I'm a sucker for monster movies, especially ones involving oversized crocodilians. This is despite the fact that the vast majority of them are absolutely horrible, with thin backstories as to how they got to be so big and why they are in the wrong part of the world.
Putting the animals back in their natural setting seems to make a difference. Greg McLean's 'Rogue', about a gargantuan saltwater crocodile that devours a group of vacationers on a river cruise in Kakadu National Park (with a story inspired by an actual crocodile that terrorised boaters in the area during the late 70s), is my personal high-water mark for the sub-genre. Bear in my mind, I haven't seen David Nerlich and Andrew Traucki's 'Black Water' from 2007, so I may be missing out on some gold.
Andrew Traucki's solo-directed and unconnected sequel, 'Black Water: Abyss', kicks off with an Asian tourist couple in the Northern Territory quickly being munched by the chonky lizard of the piece. We then meet a group of friends preparing for a cave dive and there's the quick introduction to the players and their relationships: Eric (Luke Mitchell, a charismatic actor who deserves better than this), his girlfriend Jen (Jessica McNamee, 'The Meg'), who doubts his commitment to their relationship; and their friends Viktor (Benjamin Hoetjes) and Yolanda (Amali Golden), a love-up couple. There's plenty of foreshadowing and faux-offhanded introduction of information and elements that will - surprise! - become crucial later on.
The four and a guide lower themselves into the cave, but when a storm floods their escape route, they have no idea how to get out. As if things couldn't get worse, the hungry reptile of the opening scene arrives. There are death rolls, chompings, polarising conflicts over decisions, terrifying life-or-death struggles and catharsis, all doled out at intervals as precise as the steps to a familiar dance.
Traucki stokes some tension from this simple setup, thanks to lucid staging and plotting that (almost) keeps unbelievable protagonist behaviour to a minimum. 'Black Water: Abyss' delineates its characters with clean, quick brushstrokes, thereby eliciting a modicum of empathy for their life-or-death plight and their varied reactions to their circumstances. Aside from a few nice shots of the imposing Outback landscape, which comes across as a primal environment unfit for modern intruders, most of the film takes place in a dimly lit water-filled cave. The isolation in an unfamiliar habitat is just as important (if not moreso) than the imminent threat of being eaten alive. While the stomach-clenching setting and claustrophobic squeezes are mildly thrilling, 'Black Water: Abyss' doesn't seem to have the budget to present its unholy beast in all its enormous, monstrous glory, keeping such glimpses to a relative minimum.

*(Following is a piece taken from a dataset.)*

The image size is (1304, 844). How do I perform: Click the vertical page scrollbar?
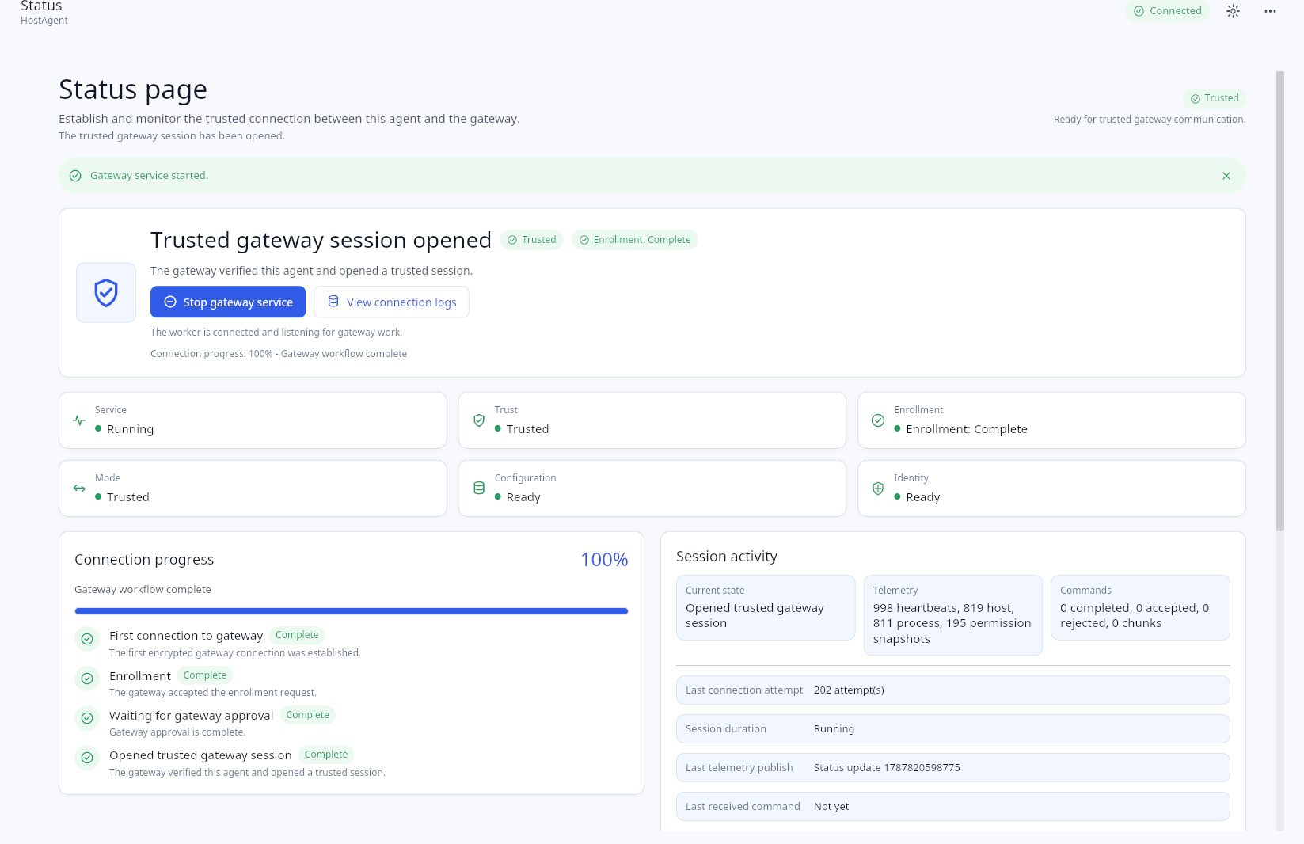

When the action finally emerges from the cave, the sequence of events (involving a fallen tree) leading to the final battle with the crocodile was so ludicrously convenient that it made me laugh.
While I was surprised and pleased that character deaths were determined by one simple metric - how close someone was to the water - 'Black Water: Abyss' lacks momentum during the lengthy cave sequence, which makes up the largest portion of the film. The water-treading character drama is quite dull. When the action finally emerges from the cave, the sequence of events (involving a fallen tree) that leads to the final battle with the crocodile is so ludicrously convenient that it made me laugh.
'Black Water: Abyss' should have been a shrewd, scary situational suspense film along the lines of Alexandra Aja's minor classic 'Crawl' or Jaume Collet-Serra's underrated 'The Shallows', but a low budget, slack pacing and a lack of ideas sinks this one to the bottom of the swamp.